The All Clear follow-up was great, but it included a whole bunch of middle stuff that is interesting, but unnecessary. The story continues about the three primary characters, time-travelling Oxford historians from the year 2060, who go back to WWII England and get stuck. The second book continues a pattern from the first book that I was already frustrated with– the three characters separating to go do things, then stressing out about being separated in the middle of the Blitz, then finding each other again, and learning that their separation did not do much to improve their circumstance. You get a sense that Willis was so enamored with the era, that she constructed these moments just to expose the reader to all the research that went into the book. I certainly walked away from Blackout/All Clear feeling much more knowledgeable of and impressed by the people of the London Blitz, but the extra subplots didn’t do much to drive the plot forward. Essentially, the bridge between Blackout/All Clear was just a whole lot of bombs and running around.

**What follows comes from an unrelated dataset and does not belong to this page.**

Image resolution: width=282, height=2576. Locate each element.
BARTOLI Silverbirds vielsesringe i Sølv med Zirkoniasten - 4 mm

Then again, maybe that’s what it feels like to live in the middle of a war. It’s just a multitude of unnecessary events that impact the people, but usually have no real impact on the ultimate conclusion of the war. Bomb all you want, but we all know that economic might and diplomatic prowess are the actual tools that win wars.

In my review of Blackout, I warned that some readers might dislike the lack of explanation about time travel, but it didn’t really bother me. By the second book, though, I did take issue with how little the historians (and even their professor!) understood of mechanics that governed time travel, even though it appears to be driven by a computer that one assumes was designed and controlled by humans. However, it’s almost as if they characterize time travel as being a separate intelligent entity– fixing things and preventing things that are beyond the understanding of the humans using the technology. In my mind, I’m wondering, “Forget the Blitz! Why aren’t these people studying this mysterious, intelligent force behind time travel?” I find it hard to believe that these scholars would demonstrate such willful ignorance and lack of intellectual curiosity about the technology that they rely upon. In the real world, all scholars are expected to know as much about their tools as they do about their disciplines. Wouldn’t that be an OSHA standard, anyway?

Finally, I don’t think I’ve ever read a book where the characters start out with more dimension than they end up. Is that something else that war does to people? Devolve them into flat personalities? From the first book, I loved Eileen, but I hardly know her now. In my mind, she started out as the main protagonist, but lost that throne to Polly somewhere in the middle of the first book. I think Eileen could have lent more strength to the story if she had remained as the primary perspective. It’s obvious that Willis’ love for the background overshadowed her need to develop the characters, and it’s a shame. There were so many outlying characters and so much potential for emotional interaction and investment, but much of those opportunities were sacrificed in order to sprinkle in more research.

As cranky as this review sounds, I loved this series. These are minor complaints compared to my level of enjoyment of the story. It was suspenseful and engaging, and I was eager to pick up the book every day. Some potential was drowned in the length of the series, but I still believe this was one of the best stories I read all year. I would recommend it to anyone.